→ **Problem to work on**
Beginning with the first line, transcribe the entries below exactly through the line containing "(203) 772-1611 (1147, 589)", inclusive.

====== Available data ======

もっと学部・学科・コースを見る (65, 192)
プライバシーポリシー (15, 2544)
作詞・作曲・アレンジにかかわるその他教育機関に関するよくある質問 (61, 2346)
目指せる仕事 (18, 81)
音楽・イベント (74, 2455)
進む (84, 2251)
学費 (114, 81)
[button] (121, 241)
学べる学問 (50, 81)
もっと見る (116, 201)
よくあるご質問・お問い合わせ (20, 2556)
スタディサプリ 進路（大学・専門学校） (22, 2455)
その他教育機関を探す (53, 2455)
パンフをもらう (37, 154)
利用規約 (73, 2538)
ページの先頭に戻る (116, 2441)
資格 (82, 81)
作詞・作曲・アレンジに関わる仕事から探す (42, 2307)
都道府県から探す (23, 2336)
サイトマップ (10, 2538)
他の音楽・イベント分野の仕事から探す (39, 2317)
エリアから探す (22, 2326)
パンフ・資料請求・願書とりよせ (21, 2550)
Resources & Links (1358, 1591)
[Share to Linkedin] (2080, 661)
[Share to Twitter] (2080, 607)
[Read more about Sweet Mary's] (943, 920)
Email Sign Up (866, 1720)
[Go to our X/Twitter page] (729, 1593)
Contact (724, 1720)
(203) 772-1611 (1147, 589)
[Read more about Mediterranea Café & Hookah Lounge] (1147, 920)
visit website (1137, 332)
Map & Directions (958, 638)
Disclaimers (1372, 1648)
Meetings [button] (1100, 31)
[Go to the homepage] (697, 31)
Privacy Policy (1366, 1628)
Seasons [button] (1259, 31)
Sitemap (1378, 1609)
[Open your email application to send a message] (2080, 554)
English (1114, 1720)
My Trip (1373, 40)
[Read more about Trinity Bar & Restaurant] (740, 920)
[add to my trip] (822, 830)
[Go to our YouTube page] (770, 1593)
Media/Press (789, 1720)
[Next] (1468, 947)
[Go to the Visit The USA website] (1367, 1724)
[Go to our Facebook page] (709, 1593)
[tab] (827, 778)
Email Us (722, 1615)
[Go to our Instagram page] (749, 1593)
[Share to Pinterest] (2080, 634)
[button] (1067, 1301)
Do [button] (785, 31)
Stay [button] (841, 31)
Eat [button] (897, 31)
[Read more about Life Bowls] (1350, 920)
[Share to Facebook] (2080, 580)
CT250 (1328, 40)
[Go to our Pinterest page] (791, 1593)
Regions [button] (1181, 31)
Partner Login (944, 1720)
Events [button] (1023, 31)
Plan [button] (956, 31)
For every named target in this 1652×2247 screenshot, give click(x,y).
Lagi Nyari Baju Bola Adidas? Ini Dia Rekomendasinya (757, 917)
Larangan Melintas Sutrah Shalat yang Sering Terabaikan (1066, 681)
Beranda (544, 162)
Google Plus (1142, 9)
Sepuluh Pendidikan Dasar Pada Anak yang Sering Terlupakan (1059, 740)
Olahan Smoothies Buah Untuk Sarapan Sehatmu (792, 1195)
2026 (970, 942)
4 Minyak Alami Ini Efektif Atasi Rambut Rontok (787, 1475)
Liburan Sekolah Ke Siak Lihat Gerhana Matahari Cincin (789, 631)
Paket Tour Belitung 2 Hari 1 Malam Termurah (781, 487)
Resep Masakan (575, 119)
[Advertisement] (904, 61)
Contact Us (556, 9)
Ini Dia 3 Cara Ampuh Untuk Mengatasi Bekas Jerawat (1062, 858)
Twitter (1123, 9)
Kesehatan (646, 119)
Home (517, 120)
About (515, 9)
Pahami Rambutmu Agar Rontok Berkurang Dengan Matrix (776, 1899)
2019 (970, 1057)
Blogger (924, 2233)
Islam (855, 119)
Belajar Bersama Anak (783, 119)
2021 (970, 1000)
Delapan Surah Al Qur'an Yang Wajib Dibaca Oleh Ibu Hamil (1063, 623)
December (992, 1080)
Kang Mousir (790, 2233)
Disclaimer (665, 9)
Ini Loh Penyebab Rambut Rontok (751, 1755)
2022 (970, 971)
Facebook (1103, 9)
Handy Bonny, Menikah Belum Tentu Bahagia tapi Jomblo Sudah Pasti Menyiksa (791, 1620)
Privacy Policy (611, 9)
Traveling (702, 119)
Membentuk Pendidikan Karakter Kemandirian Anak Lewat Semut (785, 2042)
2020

======

→ **Solution to the exercise**
もっと学部・学科・コースを見る (65, 192)
プライバシーポリシー (15, 2544)
作詞・作曲・アレンジにかかわるその他教育機関に関するよくある質問 (61, 2346)
目指せる仕事 (18, 81)
音楽・イベント (74, 2455)
進む (84, 2251)
学費 (114, 81)
[button] (121, 241)
学べる学問 (50, 81)
もっと見る (116, 201)
よくあるご質問・お問い合わせ (20, 2556)
スタディサプリ 進路（大学・専門学校） (22, 2455)
その他教育機関を探す (53, 2455)
パンフをもらう (37, 154)
利用規約 (73, 2538)
ページの先頭に戻る (116, 2441)
資格 (82, 81)
作詞・作曲・アレンジに関わる仕事から探す (42, 2307)
都道府県から探す (23, 2336)
サイトマップ (10, 2538)
他の音楽・イベント分野の仕事から探す (39, 2317)
エリアから探す (22, 2326)
パンフ・資料請求・願書とりよせ (21, 2550)
Resources & Links (1358, 1591)
[Share to Linkedin] (2080, 661)
[Share to Twitter] (2080, 607)
[Read more about Sweet Mary's] (943, 920)
Email Sign Up (866, 1720)
[Go to our X/Twitter page] (729, 1593)
Contact (724, 1720)
(203) 772-1611 (1147, 589)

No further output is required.